Как и прежде, Блок в своих записях и реляциях из-за границы держится иронически-скептического тона (своеобразная техника эмоциональной самозащиты — чтобы не разочароваться потом и не упустить реальное удовольствие), но отходит от него, восхищенно сообщая матери: «Здесь все так грандиозно, как только может быть. В Бретани мы были около бухты, хотя и большой, а здесь — открытый океан. Нас перевели вчера в настоящие комнаты, у меня окно во всю стену, прямо на море, я так и сплю, не закрывая его».

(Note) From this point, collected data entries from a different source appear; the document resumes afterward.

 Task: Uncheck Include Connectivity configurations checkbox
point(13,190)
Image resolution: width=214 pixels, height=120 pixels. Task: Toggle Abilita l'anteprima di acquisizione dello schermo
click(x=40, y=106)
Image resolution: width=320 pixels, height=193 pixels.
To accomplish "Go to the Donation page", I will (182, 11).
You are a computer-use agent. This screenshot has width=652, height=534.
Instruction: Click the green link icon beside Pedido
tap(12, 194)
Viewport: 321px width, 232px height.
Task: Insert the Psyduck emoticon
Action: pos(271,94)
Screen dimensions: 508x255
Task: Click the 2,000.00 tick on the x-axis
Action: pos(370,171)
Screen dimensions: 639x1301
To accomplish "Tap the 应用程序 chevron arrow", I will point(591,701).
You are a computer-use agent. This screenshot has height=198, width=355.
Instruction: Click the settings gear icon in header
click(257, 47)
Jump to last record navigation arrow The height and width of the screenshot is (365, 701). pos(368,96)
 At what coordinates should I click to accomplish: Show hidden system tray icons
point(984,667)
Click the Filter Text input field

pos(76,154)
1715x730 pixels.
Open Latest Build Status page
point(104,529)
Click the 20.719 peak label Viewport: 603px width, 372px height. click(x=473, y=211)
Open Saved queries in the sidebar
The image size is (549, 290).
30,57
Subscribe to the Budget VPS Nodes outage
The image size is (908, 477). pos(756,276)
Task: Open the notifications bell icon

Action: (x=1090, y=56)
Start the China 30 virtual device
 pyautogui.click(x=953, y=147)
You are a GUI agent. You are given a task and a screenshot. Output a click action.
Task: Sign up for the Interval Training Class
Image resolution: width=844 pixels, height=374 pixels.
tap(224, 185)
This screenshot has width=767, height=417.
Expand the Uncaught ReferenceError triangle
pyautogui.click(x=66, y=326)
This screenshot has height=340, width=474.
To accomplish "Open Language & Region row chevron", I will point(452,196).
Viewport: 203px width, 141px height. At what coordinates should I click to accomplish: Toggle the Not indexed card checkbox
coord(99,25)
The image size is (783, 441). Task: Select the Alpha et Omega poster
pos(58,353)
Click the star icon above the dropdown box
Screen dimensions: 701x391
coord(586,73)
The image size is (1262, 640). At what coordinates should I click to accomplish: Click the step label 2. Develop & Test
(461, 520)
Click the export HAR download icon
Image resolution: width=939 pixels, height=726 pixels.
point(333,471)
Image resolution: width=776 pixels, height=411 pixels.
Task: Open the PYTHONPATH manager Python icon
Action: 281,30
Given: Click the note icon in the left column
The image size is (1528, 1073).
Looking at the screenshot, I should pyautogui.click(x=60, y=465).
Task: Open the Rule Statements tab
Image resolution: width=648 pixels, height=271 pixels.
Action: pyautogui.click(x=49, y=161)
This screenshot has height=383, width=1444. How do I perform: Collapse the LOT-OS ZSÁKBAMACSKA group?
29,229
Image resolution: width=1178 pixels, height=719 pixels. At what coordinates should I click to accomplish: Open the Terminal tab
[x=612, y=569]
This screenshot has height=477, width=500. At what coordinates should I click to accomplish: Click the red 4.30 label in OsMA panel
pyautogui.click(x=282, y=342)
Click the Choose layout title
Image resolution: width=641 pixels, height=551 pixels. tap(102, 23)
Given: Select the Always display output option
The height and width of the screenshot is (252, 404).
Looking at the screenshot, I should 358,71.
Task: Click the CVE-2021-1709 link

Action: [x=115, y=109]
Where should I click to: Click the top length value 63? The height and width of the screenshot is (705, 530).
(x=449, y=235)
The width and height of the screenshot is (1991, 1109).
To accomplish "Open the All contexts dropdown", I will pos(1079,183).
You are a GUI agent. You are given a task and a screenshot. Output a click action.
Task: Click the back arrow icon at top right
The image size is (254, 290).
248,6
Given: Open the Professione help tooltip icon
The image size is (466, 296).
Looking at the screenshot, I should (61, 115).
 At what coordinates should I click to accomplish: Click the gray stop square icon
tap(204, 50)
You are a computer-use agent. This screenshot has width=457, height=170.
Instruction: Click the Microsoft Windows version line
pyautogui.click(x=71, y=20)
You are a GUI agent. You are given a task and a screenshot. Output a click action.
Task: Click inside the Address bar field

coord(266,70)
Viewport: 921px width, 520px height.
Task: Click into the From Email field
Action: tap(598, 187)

В том же письме находим извечные для русского поэта-путешественника приметы: «Молодой месяц я увидал справа, когда мы выехали из Парижа. У меня перед окном Большая Медведица, высоко над головой». Ну, про «месяц с правой стороны» еще в 1829 году писал Пушкин: «Так суеверные применим приметы / Согласны с чувствами души». А про Большую Медведицу Блок сообщал матери из бретанского Аберврака ровно два года назад.
Казалось бы, мелочи, но и в жизни, и в стихах Блока эти повторы, эти своеобразные внутренние рифмы реально значимы. И это даже не суеверия, а энергичные жизнетворческие приемы. Уговорив любовь Дмитриевну ехать вместе за границу, Блок отнюдь не сразу достигает былой гармонии отношений. Совместные купания, поездки-экскурсии в Испанию (поездом в Сан-Себастьян, лодкой в Фуэнтеррабию) – все это еще не сближает по-настоящему. Как и прежде, кризис углубляется и разрешается взрывом.
День 3 июля в записной книжке завершается так: «Вечером – горькие мысли о будущем, и 1001-й безмолвный разговор о том, чтобы разойтись. Горько, горько. Может быть, так горько еще и не было». А вот день следующий: «Утром — разговор до слез. Потом — весь день дружны. Это — 4-е июля, день когда мы с Любой ходили вдвоем по дорожке и видели мертвую птицу (12 лет назад в Боблове)».
Новому примирению, воссоединению способствует интимная «годовщина», каких у Блока множество. Прожитые дни, месяцы, годы создали своеобразную канву, по которой вышивается узор последующей жизни. Или так еще можно сказать: воспоминаниями задается размер, метр, на основе которого выстраиваются новые жизненные ритмы. И это неуходящее прошлое сохраняется в общей памяти Блока и Любови Дмитриевны, которая потом в своих «Былях и небылицах» упомянет тот же бобловский эпизод 1901 года: «…Во все поворотные углы нашего пути, да и среди ровных его перегонов, вечно “тревожили” нас “приметы”. Никогда не забылся ни Блоком, ни мной мертвый щегленок, лежащий в траве на краю песчаной дорожки, ведущей в липовую аллею, по которой мы ходили взад и вперед…»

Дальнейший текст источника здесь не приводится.